A Unit Trust is a collective investment scheme that pools investors' money into a single fund, which is then managed professionally. Investors buy units representing their share in the trust’s portfolio of assets.
A Unit Trust is a form of collective investment where multiple investors pool their funds into a single trust managed by a professional trustee or fund manager. The trust holds a diversified portfolio of assets such as stocks, bonds, or property. Investors purchase units which represent proportional ownership of the trust's assets, and the value of these units fluctuates based on the underlying portfolio’s performance. Unlike some other investment vehicles, Unit Trusts are open-ended, allowing investors to buy or redeem units at the current net asset value per unit.
Unit Trusts impact investment strategy by offering access to professionally managed, diversified asset pools, which can reduce portfolio risk and improve returns through economies of scale. For wealth managers and family offices, Unit Trusts simplify asset allocation decisions and enable incorporation of various asset classes into portfolios efficiently. From a reporting perspective, they provide standardized valuations, making performance monitoring straightforward.
Consider a family office investing $1 million into a Unit Trust. The trust’s portfolio includes stocks and bonds worth $100 million in total, divided into 10 million units, so each unit is worth $10. The family office receives 100,000 units for its investment.

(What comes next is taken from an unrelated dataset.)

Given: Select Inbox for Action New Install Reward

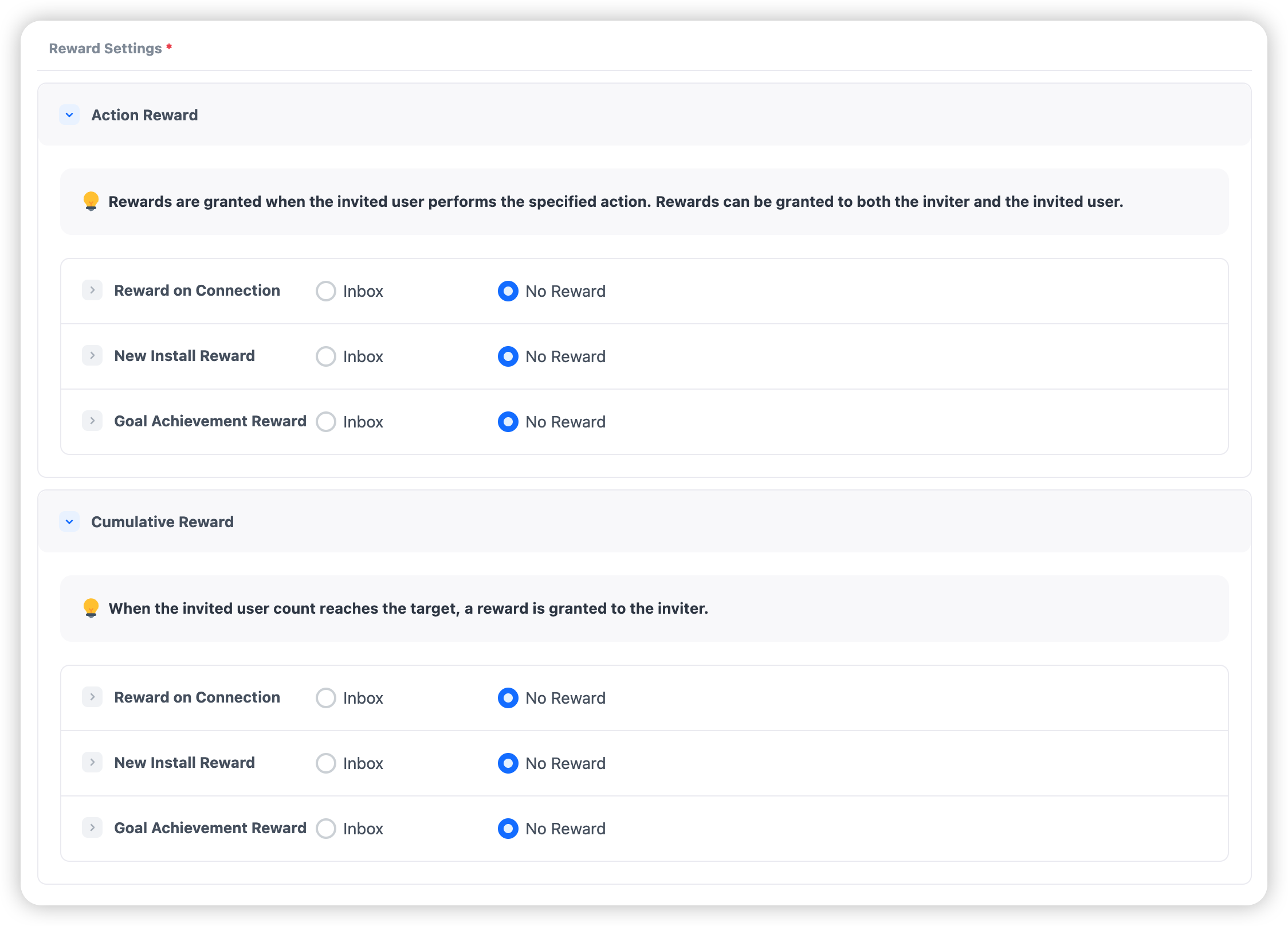Looking at the screenshot, I should 326,356.
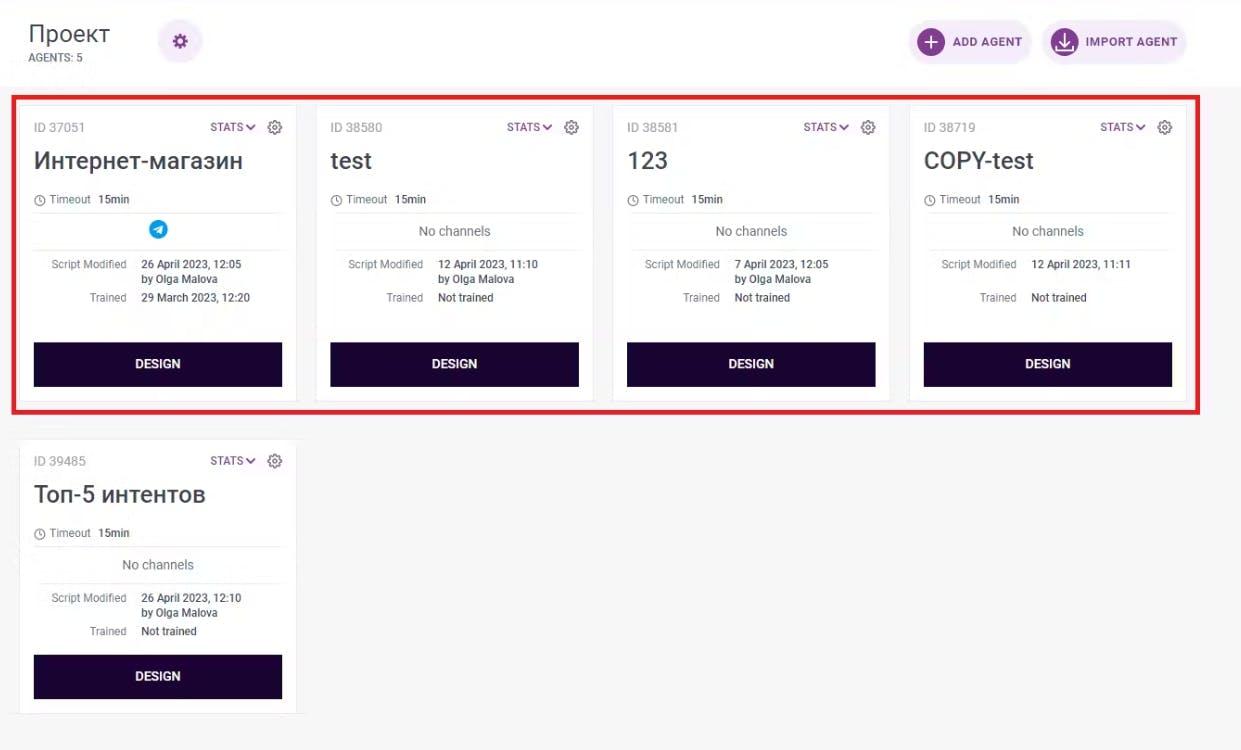
Task: Open settings gear for agent 123
Action: [868, 127]
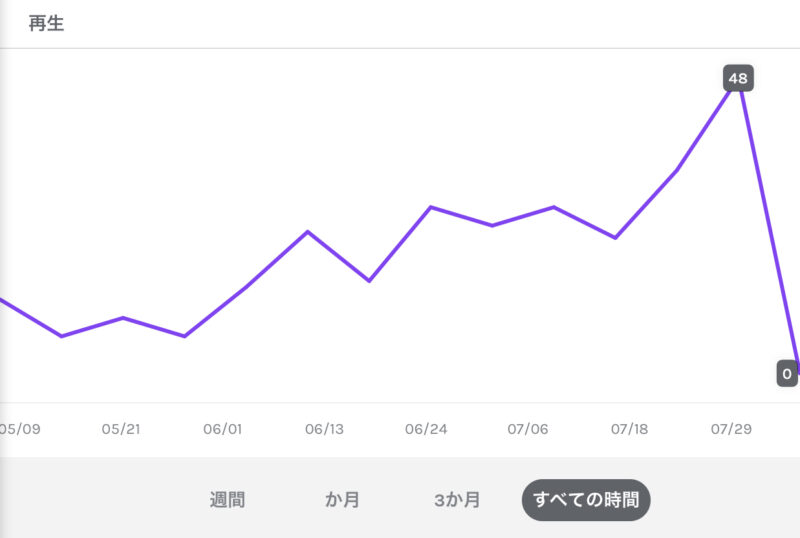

If the fund’s net asset value increases by 5% over a year, the unit price rises to $10.50, and the family office’s holding is then worth $1,050,000, reflecting a $50,000 gain.
Unit Investment Trust (UIT)
While both Unit Trusts and Unit Investment Trusts pool investor funds into a portfolio, UITs typically have a fixed portfolio that is not actively managed after inception, whereas Unit Trusts are actively managed with the ability to buy and sell securities within the portfolio.
What is the main difference between a Unit Trust and a Mutual Fund?
A Unit Trust often has a trustee who holds the assets and may have a distinct legal structure, while a Mutual Fund is structured as an investment company. Additionally, Unit Trusts are typically open-ended and sold in units, whereas Mutual Funds may differ in their operational mechanics depending on jurisdiction. However, the terms are sometimes used interchangeably depending on the country.
Are Unit Trust units traded on stock exchanges?
Generally, Unit Trust units are not traded on stock exchanges. Instead, units are bought and redeemed directly from the trust or fund manager at the net asset value price, which is calculated at the end of each trading day.
How are distributions from a Unit Trust taxed?
Distributions may include income, dividends, and capital gains, each potentially subject to different tax treatments based on local tax laws and the trust structure. It is important for investors or family offices to consult tax advisors to understand the specific tax implications of investing in Unit Trusts in their jurisdiction.